- [Request]
Tally the lines below that contain the string "screenshot", with case counting, and reply with the number alone.

- [Input for this task]
***

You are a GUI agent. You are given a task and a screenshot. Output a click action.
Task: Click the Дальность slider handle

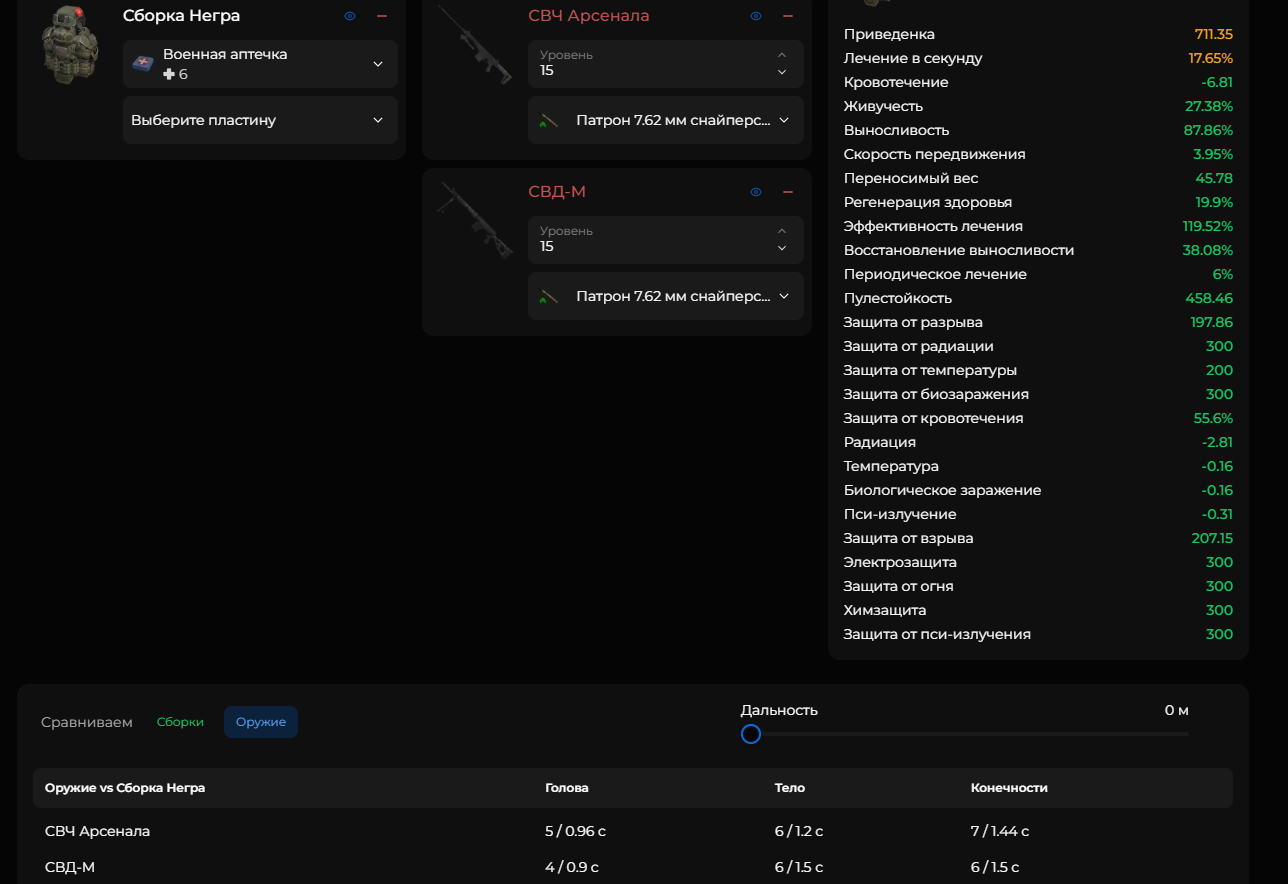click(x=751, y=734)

***

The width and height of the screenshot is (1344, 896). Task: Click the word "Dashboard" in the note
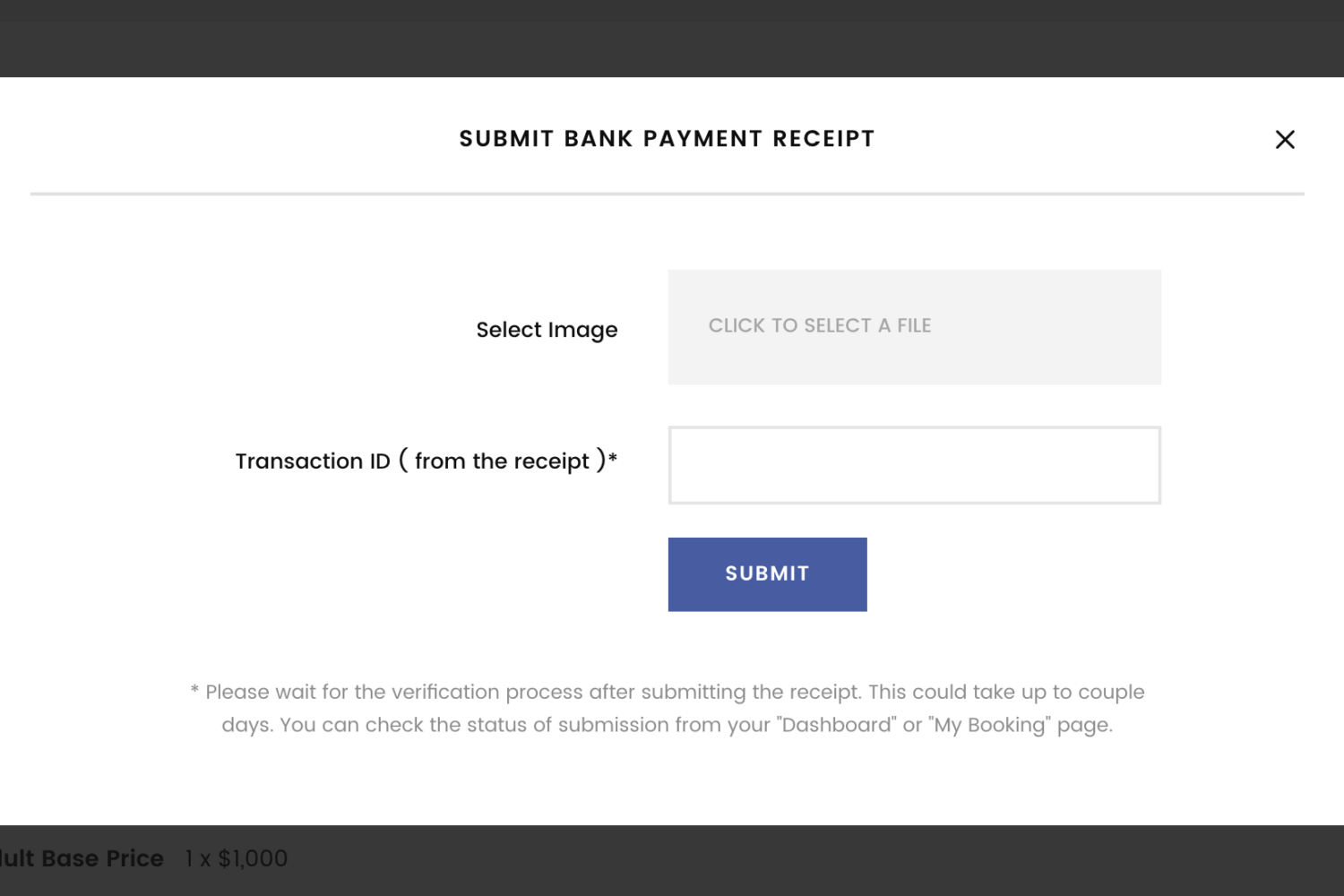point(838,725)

***

- [Worked answer]
2